Leaning against the porcelain sinks she eyes me suspiciously, as if trying to decide whether or not to go into detail.

“Okhokho nomkhulu (ancestors) are buried in Tongaat where they used to live. We were not born when our elders were taken from there, but we are told stories by our grandparents and other old people who lived there or knew people who lived there.

“It’s difficult to point out exactly where their homes were and, more importantly for us, where they are buried, because it is all sugar cane fields now. Recently they found human bones while harvesting the cane. Those bones were people who belonged to people, umuntu womuntu.”

She says that a delegation made up of families who lived in the area had been to the Land Claims Court in 2011, but were turned away because of the backlog.
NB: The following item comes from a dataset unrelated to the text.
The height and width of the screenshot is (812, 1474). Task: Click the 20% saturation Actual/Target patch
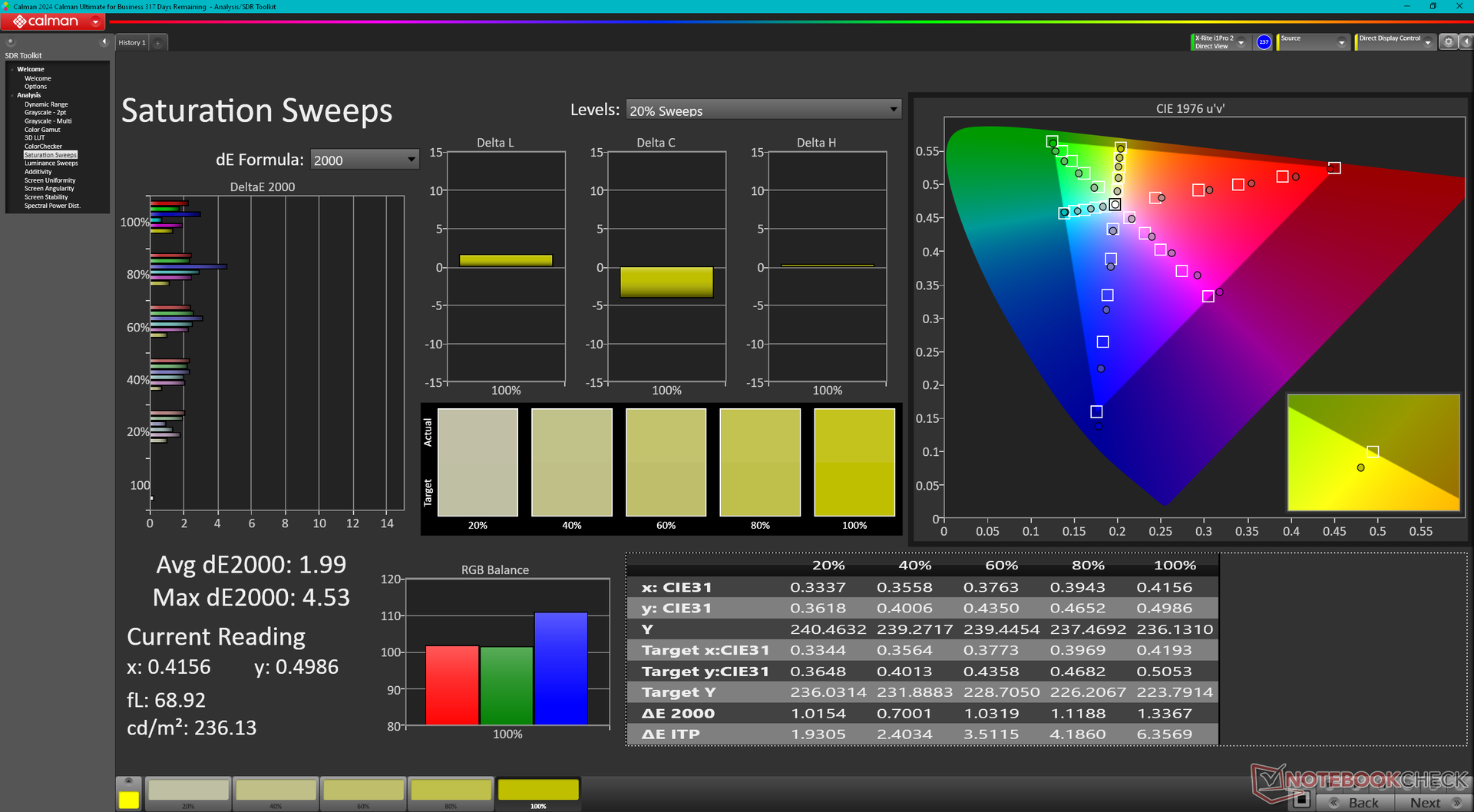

They were told to return in 2018, but she is not hopeful anything will come of the next visit.

She is not the only one doubtful of government, which has admitted that there is a serious backlog in the land redistribution process using the current system.

Her sentiments were echoed by a speaker earlier on in the day.

“I want to say to you members of Parliament, I don’t know why you keep romanticising the land question. You know that the land was taken from the disadvantaged by the apartheid regime. The second thing I want to say is that some of you who sat in Codesa sold us out. You now want to come sell us out for the second time, you are even in a rush to target land under the Ingonyama Trust,” the man said in isiZulu to loud cheers.

“These people arrived here with nothing. The ships are ready, they must board the same ships and go back to where they came from,” he added to rapturous applause.

On Thursday evening the ANC in KwaZulu-Natal was at great pains to ease the concerns of traditional leaders, giving them front-row seats at the provincial conference.

Secretary-general Ace Magashule gave a history lecture on fearless Zulu warriors who fought bravely for their land against the English and the Voortrekkers.

“Usithinte emhlabeni uNobhala (you have moved us on the land question SG),” former deputy chairperson Willies Mchunu said of the address.

President Cyril Ramaphosa had to clarify that he did not in fact kneel before King Goodwill Zwelithini when he was forced to abandon his diary plans and race to the royal household to explain that the ANC had no intentions of expropriating land under the control of traditional leaders.

Back at the hearings in Pietermaritzburg where a large contingent of IFP supporters were denied entry into the already packed hall, things took an ugly turn.

A white male who was clearly agitated sent the gathering into a tailspin with his submission.

“I have land which I bought using my pension money. I was sent on early retirement as a result of this racist regime that we have, which has racist laws against white people. I lost my job three times because I have a white skin. I took my money and I didn’t go overseas, I moved all of my money and was taxed 40% of it. Tax money which this racist government uses to empower black people. I get taxed on every last cent and now you want to come and take it, it’s fine. It’s fine, you will only get that right over my dead body,” he said in Afrikaans before pulling the middle finger as the crowd erupted into shouts of anger.

Chaos broke out, with the group calling for a translation.

Parliamentary representatives admitted that there was no one available to translate from Afrikaans to isiZulu, only from English.

The group insisted that Afrikaans MPs translate but they were advised against doing so by the committee chairperson.